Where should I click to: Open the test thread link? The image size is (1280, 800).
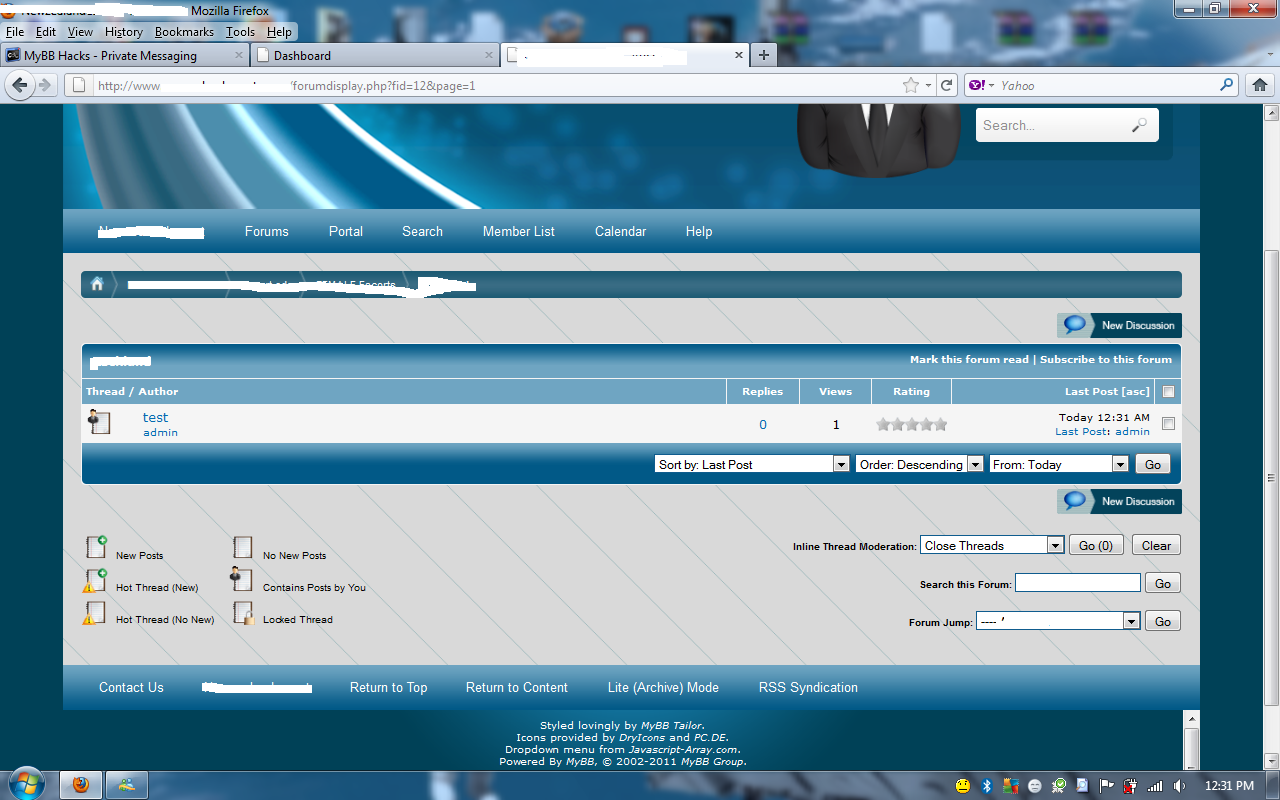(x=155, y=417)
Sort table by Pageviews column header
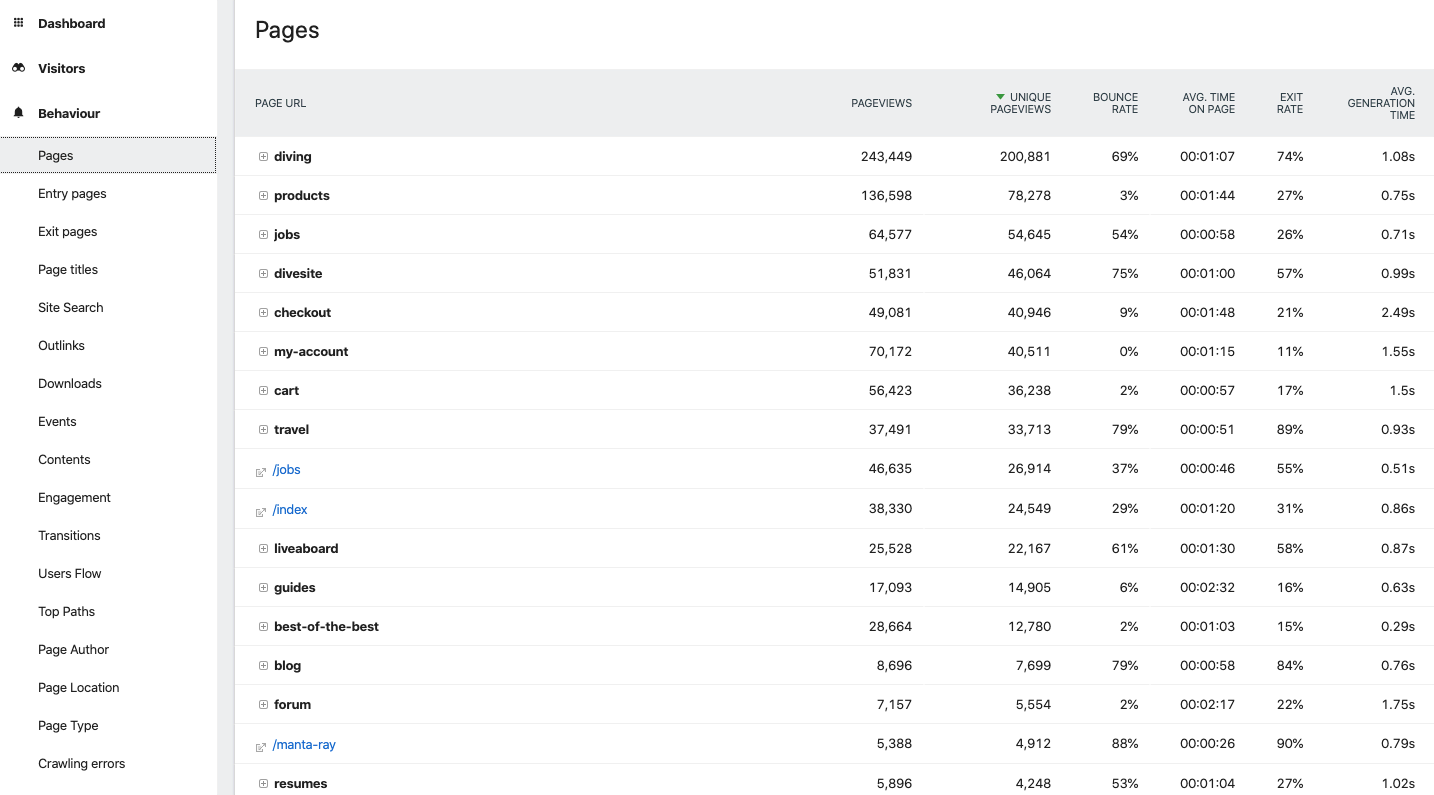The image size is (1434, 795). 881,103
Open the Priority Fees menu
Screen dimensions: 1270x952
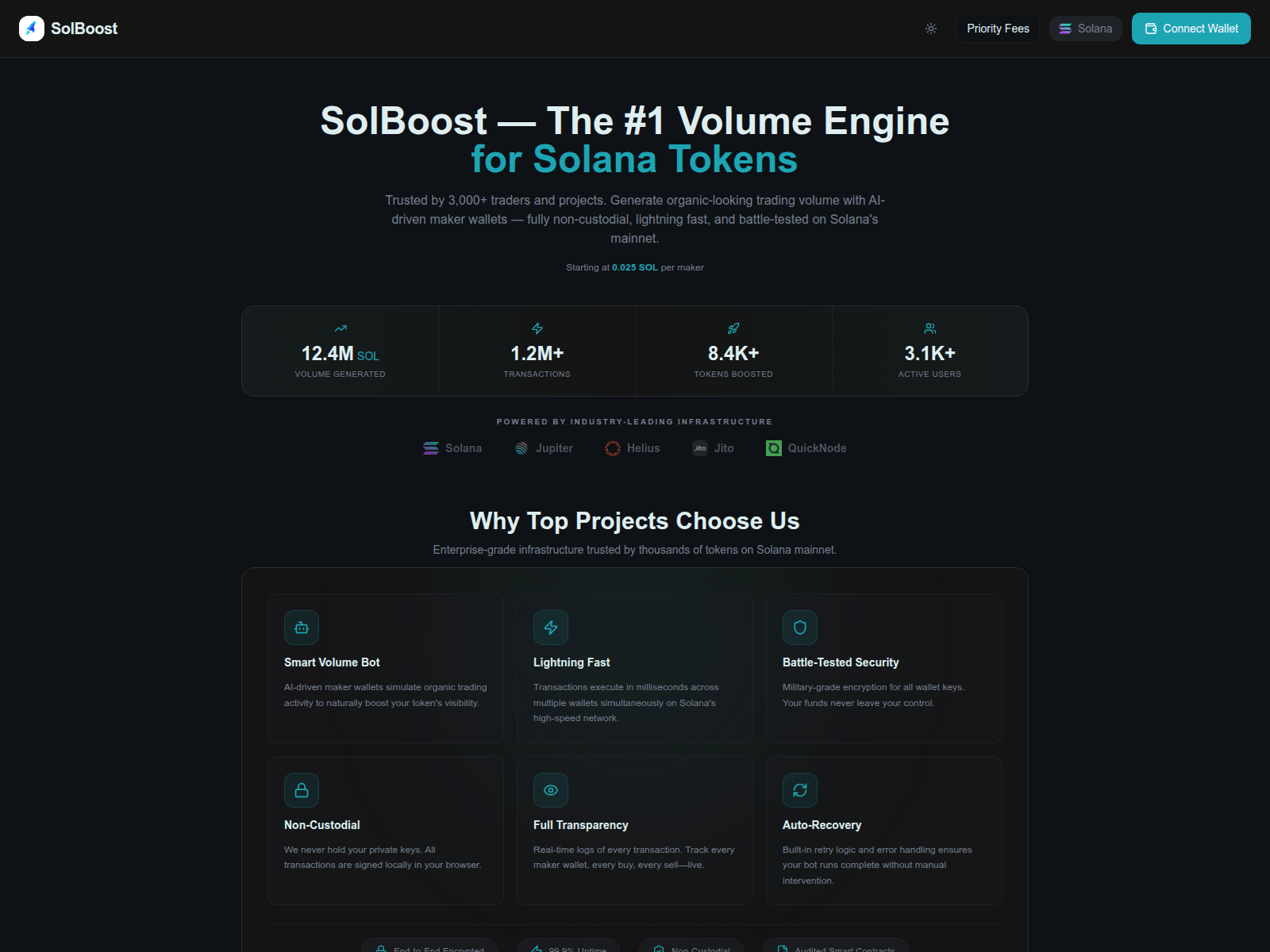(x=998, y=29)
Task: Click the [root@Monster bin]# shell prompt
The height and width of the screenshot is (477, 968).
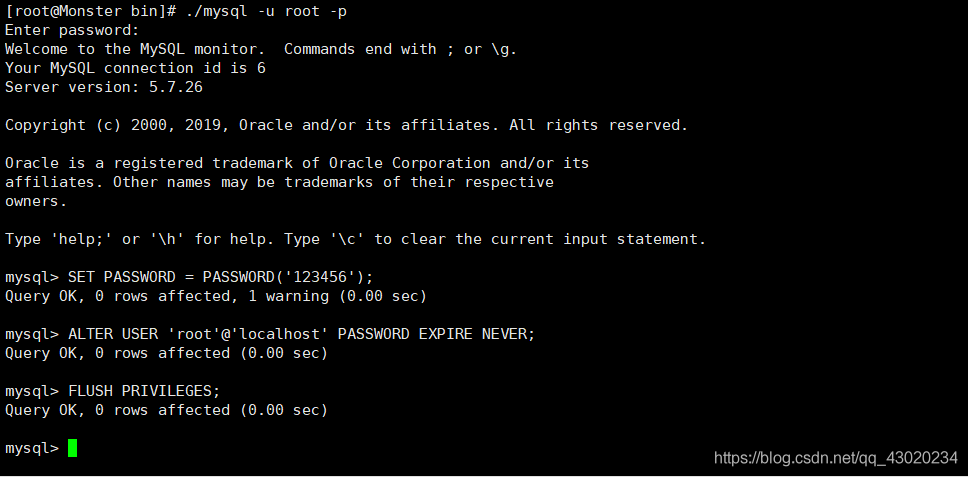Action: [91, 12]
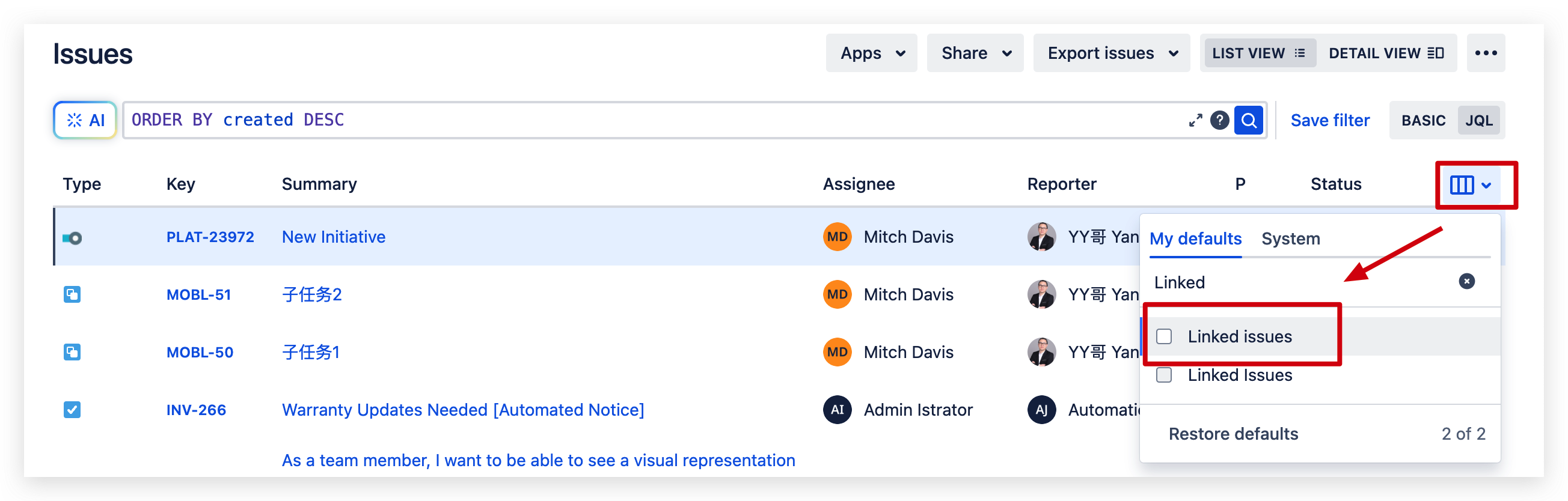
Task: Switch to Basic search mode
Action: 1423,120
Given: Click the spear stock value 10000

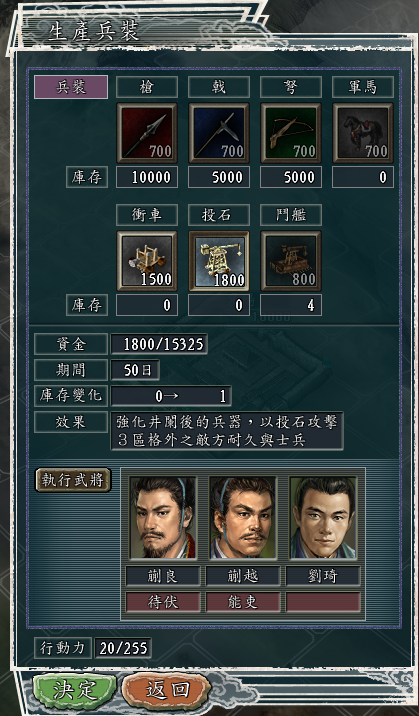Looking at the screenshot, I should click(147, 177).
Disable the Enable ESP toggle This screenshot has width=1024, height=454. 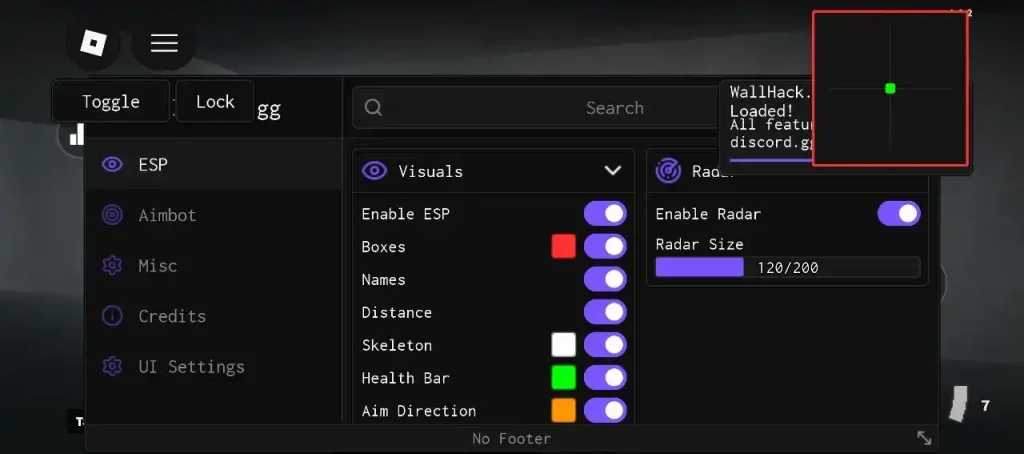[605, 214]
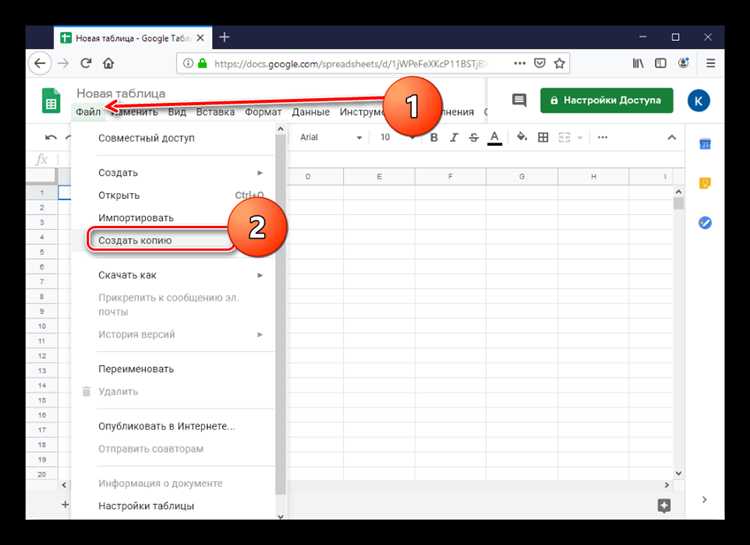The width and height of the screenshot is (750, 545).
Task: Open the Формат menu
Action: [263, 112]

TASK DETAILS ::
The line containing "Task: Click the" marks the end: transcribe every line from the start of the listing up to and including it, minus the pictures.

WRITTEN REPLY ::
Where should I click to: Open the test thread link? The image size is (1280, 800).
(x=155, y=417)
Sort table by Pageviews column header
The image size is (1434, 795). 881,103
Open the Priority Fees menu
Screen dimensions: 1270x952
(x=998, y=29)
Task: Click the [root@Monster bin]# shell prompt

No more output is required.